2019年11月28日 本のこと
「きのう、きょう、あした。」
作家の重松清さんが「ときをためるドキュメンタリー」と呼んだ映画「人生フルーツ」で独自の世界観を見せてくれたつばた英子さんと修一さん。人生フルーツの撮影期間中に修一さんが亡くなり、その後の英子さんのお一人での生活と英子さんのまっすぐで柔らかな言葉がつづられています。
季節ごとのキッチンガーデンの様子と英子さんの料理が写真と共に紹介されていて、読んでいて気持ちがほんわかします。料理はレシピも載せてくれているので、自分でも作ることができ嬉しいですね。

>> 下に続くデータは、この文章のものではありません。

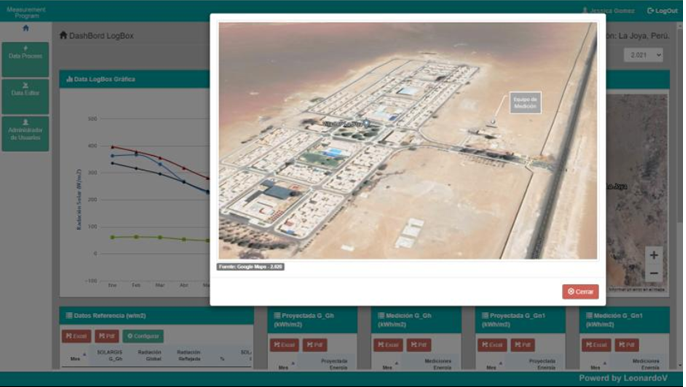Export Proyectada G_Gn1 to Excel
Viewport: 686px width, 387px height.
492,345
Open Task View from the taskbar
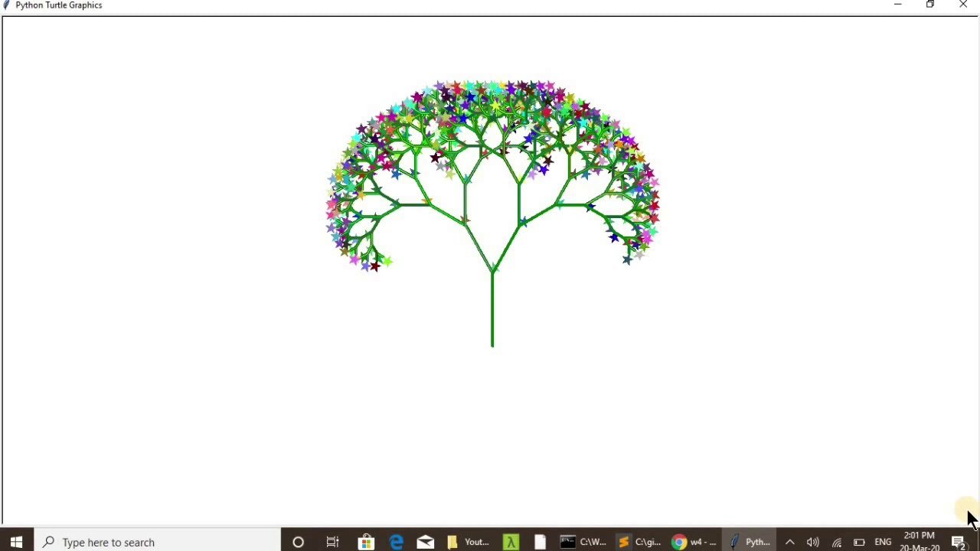 pyautogui.click(x=332, y=542)
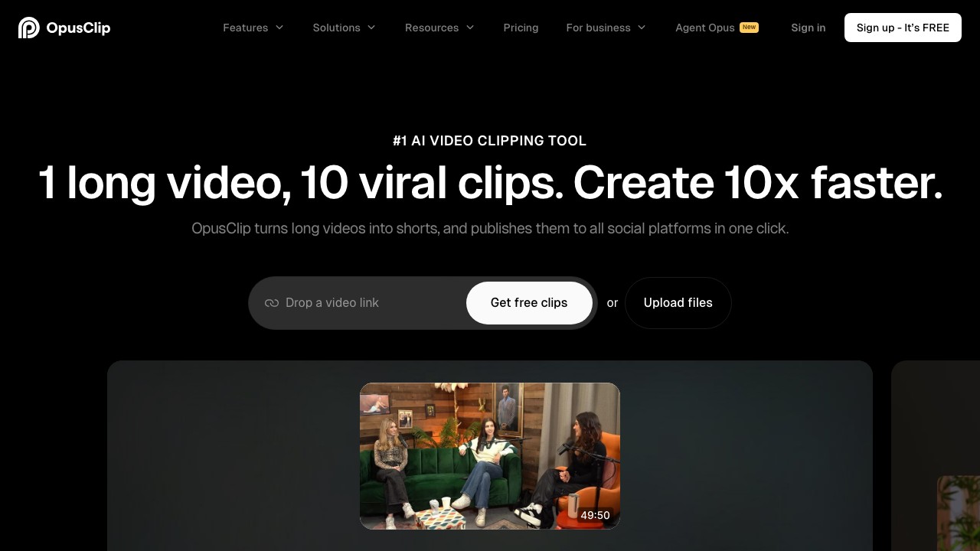
Task: Select the Resources menu label
Action: pos(432,28)
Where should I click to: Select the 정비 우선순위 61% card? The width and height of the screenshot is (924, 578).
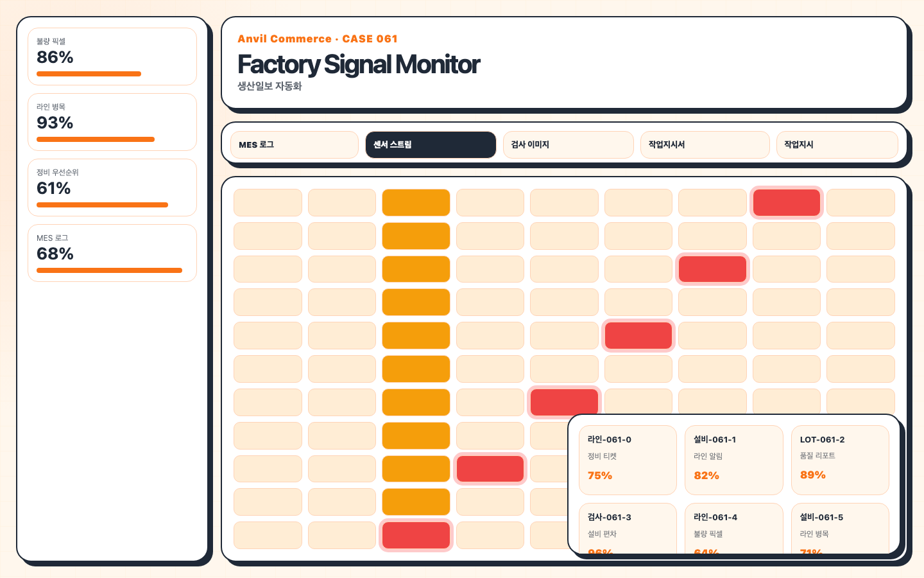[112, 188]
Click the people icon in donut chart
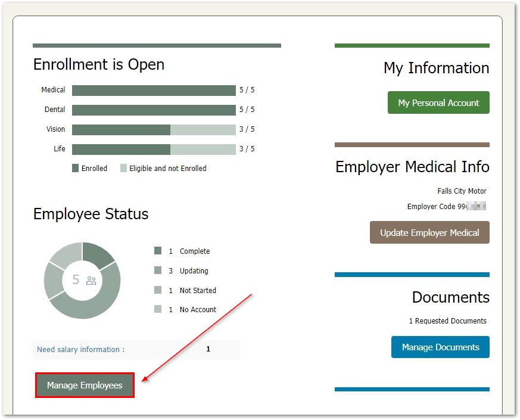The height and width of the screenshot is (420, 520). click(91, 281)
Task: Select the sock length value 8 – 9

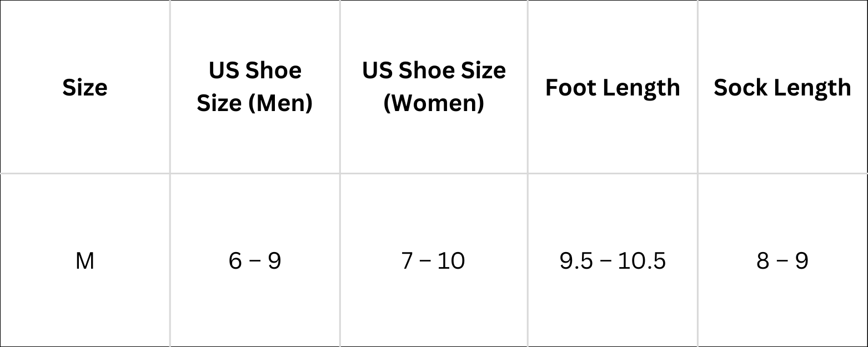Action: [x=782, y=260]
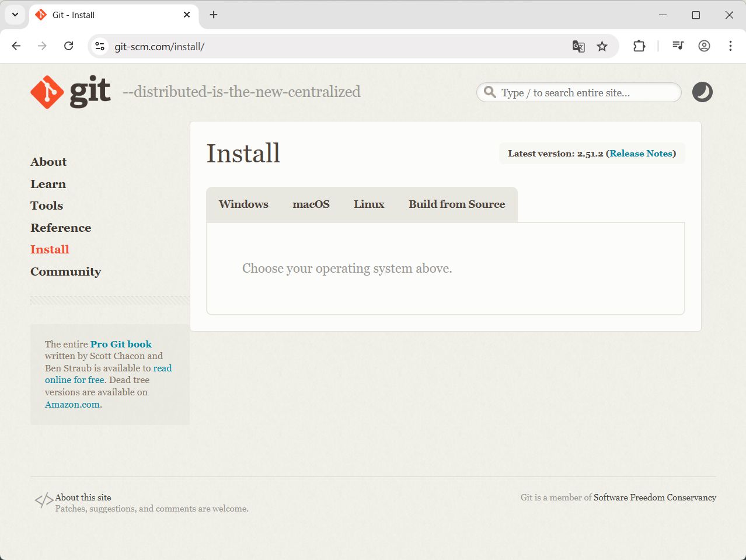Screen dimensions: 746x560
Task: Open the browser extensions puzzle icon
Action: [x=639, y=46]
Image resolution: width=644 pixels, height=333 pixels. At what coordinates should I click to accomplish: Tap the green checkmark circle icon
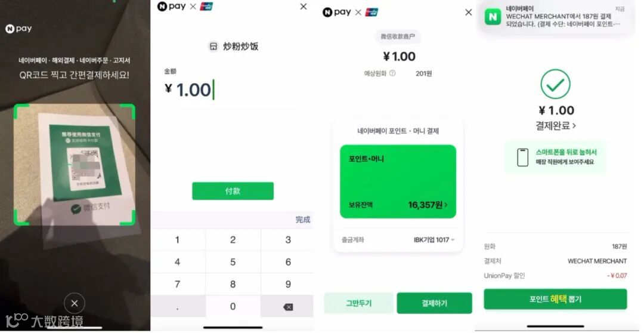(x=555, y=84)
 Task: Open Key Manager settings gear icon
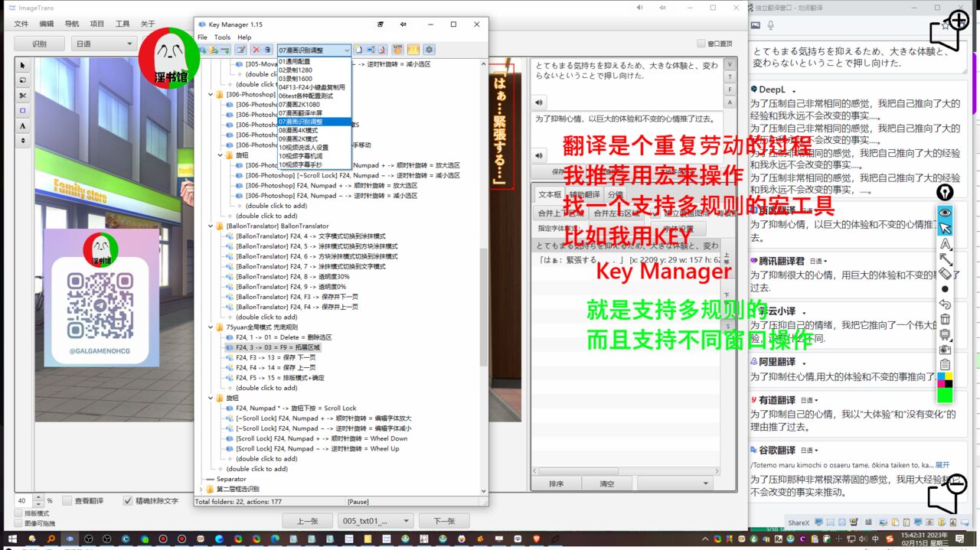tap(429, 50)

そして、ところどころに散りばめられた英子さんの言葉に、心が響きます。
「人はそれぞれ、いいところと悪いところを持っている。悪いところをつつくばかりじゃなくて、いいところを見ないとね。」
「どんどん壊すばかりじゃなく、自然とともに生きればいいのにね。」
特に英子さんの強さと柔らかさが現れているのが、次の言葉です。
「大変なことなんて、私の人生にはなかった。」
シンプルに自分に正直に生きる、ということは今の日本では簡単ではないかもしれません。でも、本当に素敵なことだと思います。
本には描かれていませんが、修一さんはある日お昼寝したまま穏やかに亡くなられました。後に伏原監督がインタビューで、「とても美しいお顔で、よい生き方をすると、こんな風に亡くなることができるんだと思った。」という主旨のことをおっしゃっていたのを思い出しました。